To demonstrate how I'm going about composing each piece, I've included a case study of Catching Snowflakes (see, the picture is cute AND relevant!). 

noah snow.jpeg
Composition: Welcome

Catching Snowflakes

WRITTEN 24/03/2021:
A CASE STUDY OF COMPOSING DEMOS WITH MIDI

Ok so, it's nearing the end of March now. February disappeared from under my nose, and then all of a sudden: Deadlines! And moving house! And an upcoming release with my band Gender Chores! (shameless plug? shameless plug.)


Now that I've presented my excuses, I'm here to say that until yesterday, I hadn't looked at this project for like a month. I've just bounced out a demo version of Catching Snowflakes, and I thought it would be interesting to talk through the composition process. I won't do this for every poem, but one or two might be a useful insight!

Composition: Text

I don't claim to have synesthesia, but I do use colour as a descriptor when trying to note down musical ideas - Catching Snowflakes, for example, is blue.


The key words in my journal are icy, magical, sparkling, enchanting. I'd written "CRUNCH" in big wobbly letters - a reminder to somehow reflect the idea of boots crunching in snow.
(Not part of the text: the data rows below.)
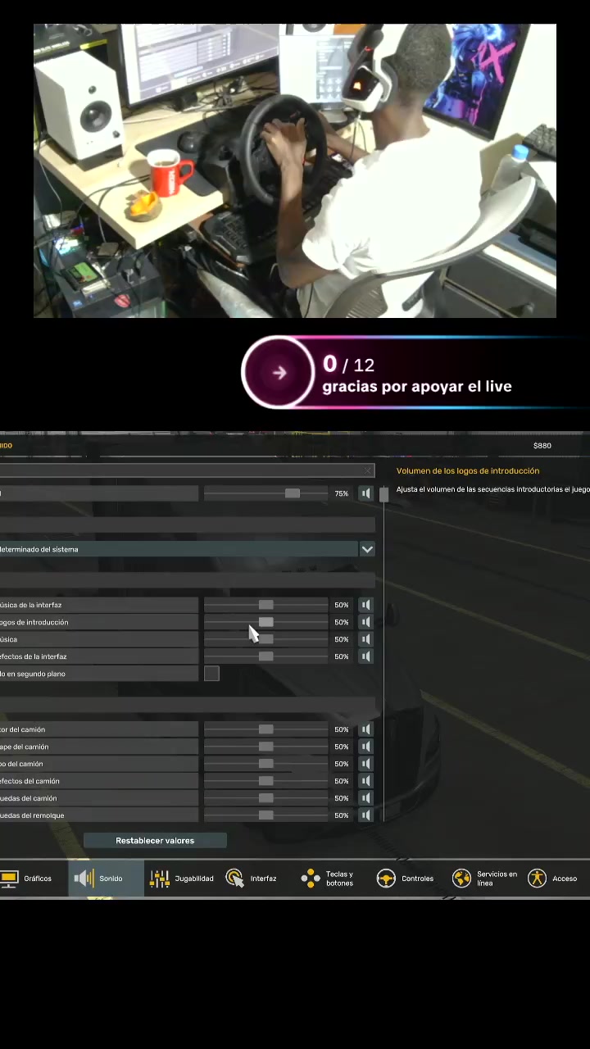Toggle the sonido en segundo plano checkbox
This screenshot has width=590, height=1049.
tap(211, 674)
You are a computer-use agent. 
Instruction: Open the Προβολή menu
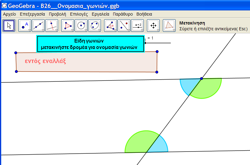57,14
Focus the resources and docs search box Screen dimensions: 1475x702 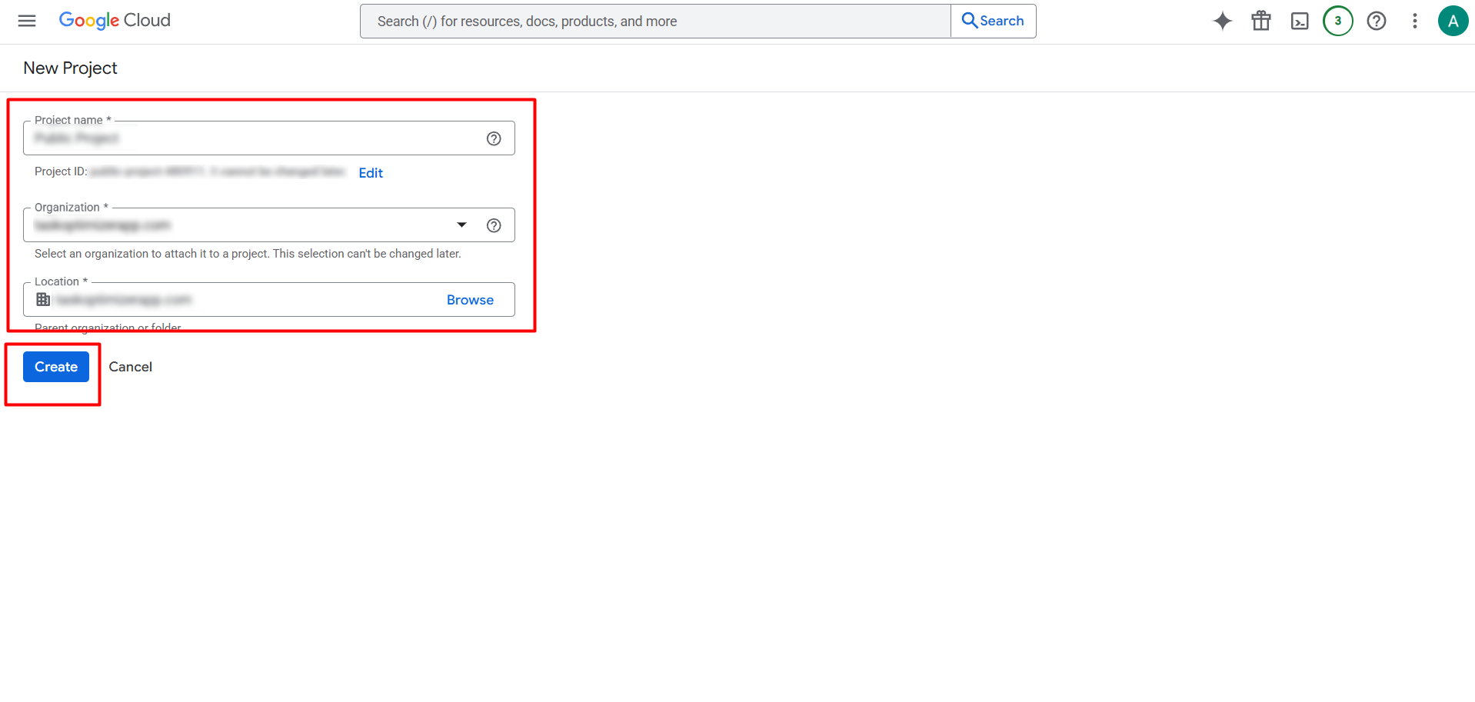click(x=655, y=21)
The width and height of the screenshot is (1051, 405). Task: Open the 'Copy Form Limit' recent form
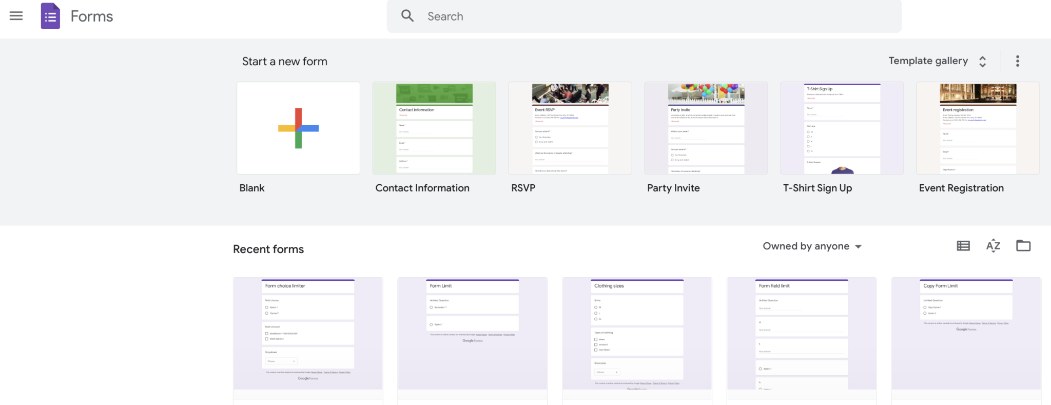(x=966, y=334)
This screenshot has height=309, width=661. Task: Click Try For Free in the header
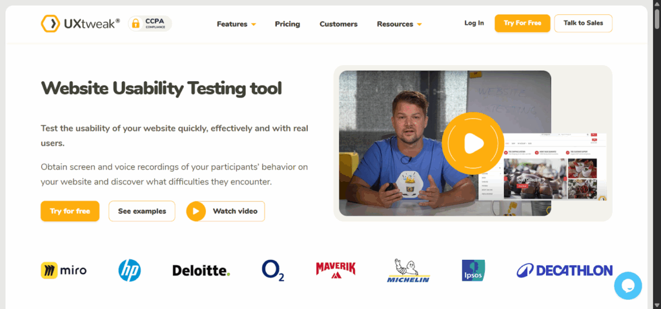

I struggled to record these guide vocals to a click track, since it's a very particular style of poem called a Nonet Poem, so reading it without a click felt more organic. I then tapped out a tempo that worked so that I could start composing with MIDI.


I usually begin composing by loading a simple mallet MIDI instrument so I can really hear what it is I'm playing, and that's exactly what I did here. The notes of A Major seemed to offer me that enchanting, wondrous sound so I settled on this as the key for the piece and came up with a 4-chord loop. I loaded the "Cinema Layer" sound in AnalogLab, which is a blend of delicate piano and lush synth strings, perfectly laying the foundation for this gentle piece. Within Analog Lab, I am able to adjust some settings; reverb, timbre and movement so that it is exactly as I want it.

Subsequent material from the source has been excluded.